[SOURCE DATA Boundary: Start]

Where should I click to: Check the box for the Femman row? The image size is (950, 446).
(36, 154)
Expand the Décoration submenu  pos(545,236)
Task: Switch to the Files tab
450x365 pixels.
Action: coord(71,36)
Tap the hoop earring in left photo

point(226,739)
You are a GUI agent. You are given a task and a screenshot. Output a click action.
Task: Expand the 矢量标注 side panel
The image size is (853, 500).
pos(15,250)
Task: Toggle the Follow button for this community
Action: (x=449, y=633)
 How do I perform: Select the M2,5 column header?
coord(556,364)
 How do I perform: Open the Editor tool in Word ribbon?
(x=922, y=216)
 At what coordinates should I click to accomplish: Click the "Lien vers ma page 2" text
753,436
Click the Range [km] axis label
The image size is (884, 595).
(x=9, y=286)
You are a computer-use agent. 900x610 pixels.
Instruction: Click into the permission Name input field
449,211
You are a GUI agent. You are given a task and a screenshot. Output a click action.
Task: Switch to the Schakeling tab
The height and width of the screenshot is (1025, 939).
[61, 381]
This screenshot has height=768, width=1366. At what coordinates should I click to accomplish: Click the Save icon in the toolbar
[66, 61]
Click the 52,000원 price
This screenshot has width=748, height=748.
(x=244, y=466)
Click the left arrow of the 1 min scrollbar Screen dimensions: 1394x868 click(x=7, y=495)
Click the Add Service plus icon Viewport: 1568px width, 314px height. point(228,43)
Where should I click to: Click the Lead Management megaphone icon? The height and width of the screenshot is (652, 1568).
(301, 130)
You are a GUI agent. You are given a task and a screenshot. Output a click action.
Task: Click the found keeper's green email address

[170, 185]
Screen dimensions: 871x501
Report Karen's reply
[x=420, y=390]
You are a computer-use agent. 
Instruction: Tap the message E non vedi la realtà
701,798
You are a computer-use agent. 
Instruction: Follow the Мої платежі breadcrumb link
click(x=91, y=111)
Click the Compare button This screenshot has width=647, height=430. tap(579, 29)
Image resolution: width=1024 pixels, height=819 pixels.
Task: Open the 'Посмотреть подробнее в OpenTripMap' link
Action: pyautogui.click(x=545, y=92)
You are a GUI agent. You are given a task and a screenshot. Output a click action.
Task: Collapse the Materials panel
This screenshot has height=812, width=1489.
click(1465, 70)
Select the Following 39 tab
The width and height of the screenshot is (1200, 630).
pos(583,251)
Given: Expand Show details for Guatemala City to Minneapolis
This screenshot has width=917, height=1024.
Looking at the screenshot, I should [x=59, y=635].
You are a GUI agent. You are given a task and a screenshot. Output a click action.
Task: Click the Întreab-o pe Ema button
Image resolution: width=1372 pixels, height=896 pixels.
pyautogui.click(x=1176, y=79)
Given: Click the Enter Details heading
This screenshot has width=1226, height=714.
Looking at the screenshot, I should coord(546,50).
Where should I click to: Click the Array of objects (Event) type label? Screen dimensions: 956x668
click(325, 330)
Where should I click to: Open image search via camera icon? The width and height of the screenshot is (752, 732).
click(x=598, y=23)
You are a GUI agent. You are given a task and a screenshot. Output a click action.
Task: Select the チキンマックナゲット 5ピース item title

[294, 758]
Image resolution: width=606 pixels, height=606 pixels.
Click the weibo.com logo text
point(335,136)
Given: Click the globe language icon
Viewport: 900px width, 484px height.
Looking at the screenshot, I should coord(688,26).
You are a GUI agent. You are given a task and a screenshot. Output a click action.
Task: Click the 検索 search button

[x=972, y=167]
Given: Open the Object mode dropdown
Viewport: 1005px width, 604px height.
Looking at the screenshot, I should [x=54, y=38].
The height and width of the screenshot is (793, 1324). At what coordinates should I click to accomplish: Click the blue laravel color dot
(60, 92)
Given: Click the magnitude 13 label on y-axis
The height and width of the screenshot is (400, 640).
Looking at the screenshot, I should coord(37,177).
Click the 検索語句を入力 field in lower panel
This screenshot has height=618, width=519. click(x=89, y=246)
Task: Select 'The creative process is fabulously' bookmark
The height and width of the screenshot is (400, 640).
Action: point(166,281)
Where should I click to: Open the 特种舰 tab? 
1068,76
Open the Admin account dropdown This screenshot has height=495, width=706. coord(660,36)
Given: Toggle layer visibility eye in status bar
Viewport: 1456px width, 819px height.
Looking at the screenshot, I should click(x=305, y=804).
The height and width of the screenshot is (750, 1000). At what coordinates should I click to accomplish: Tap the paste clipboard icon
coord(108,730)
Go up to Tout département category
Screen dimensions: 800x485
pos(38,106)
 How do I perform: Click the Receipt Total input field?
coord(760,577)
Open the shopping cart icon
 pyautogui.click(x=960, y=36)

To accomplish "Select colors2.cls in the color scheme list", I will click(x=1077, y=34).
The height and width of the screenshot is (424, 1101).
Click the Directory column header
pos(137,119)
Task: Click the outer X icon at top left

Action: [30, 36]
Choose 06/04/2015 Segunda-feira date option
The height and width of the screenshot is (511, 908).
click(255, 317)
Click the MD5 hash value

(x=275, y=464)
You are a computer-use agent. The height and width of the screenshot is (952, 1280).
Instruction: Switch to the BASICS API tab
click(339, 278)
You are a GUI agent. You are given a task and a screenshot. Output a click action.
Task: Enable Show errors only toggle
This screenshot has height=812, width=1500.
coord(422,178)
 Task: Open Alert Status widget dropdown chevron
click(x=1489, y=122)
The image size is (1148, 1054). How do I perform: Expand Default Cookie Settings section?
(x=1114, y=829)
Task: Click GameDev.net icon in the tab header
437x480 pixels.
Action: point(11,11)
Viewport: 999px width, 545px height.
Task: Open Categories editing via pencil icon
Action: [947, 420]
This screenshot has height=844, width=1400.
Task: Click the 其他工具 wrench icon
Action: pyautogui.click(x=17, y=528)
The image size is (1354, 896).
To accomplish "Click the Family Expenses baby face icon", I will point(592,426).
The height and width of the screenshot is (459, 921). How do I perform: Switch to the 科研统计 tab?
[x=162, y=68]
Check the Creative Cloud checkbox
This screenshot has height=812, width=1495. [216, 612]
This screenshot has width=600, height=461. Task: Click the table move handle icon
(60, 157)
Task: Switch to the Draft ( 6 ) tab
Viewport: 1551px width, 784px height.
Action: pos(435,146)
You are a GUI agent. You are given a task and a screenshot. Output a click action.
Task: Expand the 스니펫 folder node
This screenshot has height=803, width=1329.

[SOURCE DATA Boundary: End]

▶ DIRECTIONS FOR THIS TASK
Count the lines in the records above that contain the word "computer", and reply with that number alone.

▶ RESPONSE TO THIS EXERCISE
4